Haberl: Eine heute bereits erfolgreiche medikamentöse Strategie, die Übertragung von HIV zu verhindern, ist die antiretrovirale Behandlung von Menschen mit HIV. Wenn durch die HIV-Therapie dauerhaft keine HI-Viren mehr im Blut nachweisbar sind und keine weiteren sexuell übertragbaren Erkrankungen vorliegen, kann die HIV-Infektion auf sexuellem Weg praktisch nicht mehr weitergegeben werden. Die Risikoreduktion durch die antiretrovirale Therapie liegt bei 96%.


DAZ: Welche Reaktionen hat die Zulassung von Truvada® in Deutschland bei den HIV-Infizierten und ihren Angehörigen hervorgerufen?

Haberl: Menschen mit HIV äußern sich überwiegend kritisch zum Thema HIV-Präexpositionsprophylaxe. Vielleicht weil sie wissen, was es heißt, regelmäßig Medikamente nehmen zu müssen.
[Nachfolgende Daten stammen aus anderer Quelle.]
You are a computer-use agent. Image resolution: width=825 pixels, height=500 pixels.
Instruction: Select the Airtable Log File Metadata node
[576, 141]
Viele machen sich auch Gedanken über die Kosten und denken dabei vor allem an die Menschen, die weltweit dringend auf eine Therapie warten.


DAZ: Fordern auch hier in Deutschland Betroffene Truvada® zur Präexpositionsprophylaxe?
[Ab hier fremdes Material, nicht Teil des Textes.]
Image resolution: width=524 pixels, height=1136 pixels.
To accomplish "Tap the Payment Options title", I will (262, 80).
Haberl: Dass nach der Zulassung in den USA jetzt auch bei uns viele Menschen Truvada® als „Pille davor“ für sich fordern werden, glaube ich persönlich nicht. Man merkt ja, dass die einfachen Botschaften aus den Schlagzeilen im persönlichen Beratungsgespräch durchaus kritisch hinterfragt werden. Das Gesunde zukünftig freiwillig dauerhaft Medikamente einnehmen, mögliche Nebenwirkungen in Kauf nehmen und regelmäßige Arztbesuche absolvieren werden, um sich vor einer Ansteckung mit HIV zu schützen, dürfte nicht die Regel sein. Dazu kommen allein für das Truvada® Kosten von etwa 800 Euro monatlich. Das können sich auch in den reichen Industrieländern nur die Wenigsten auf Dauer leisten.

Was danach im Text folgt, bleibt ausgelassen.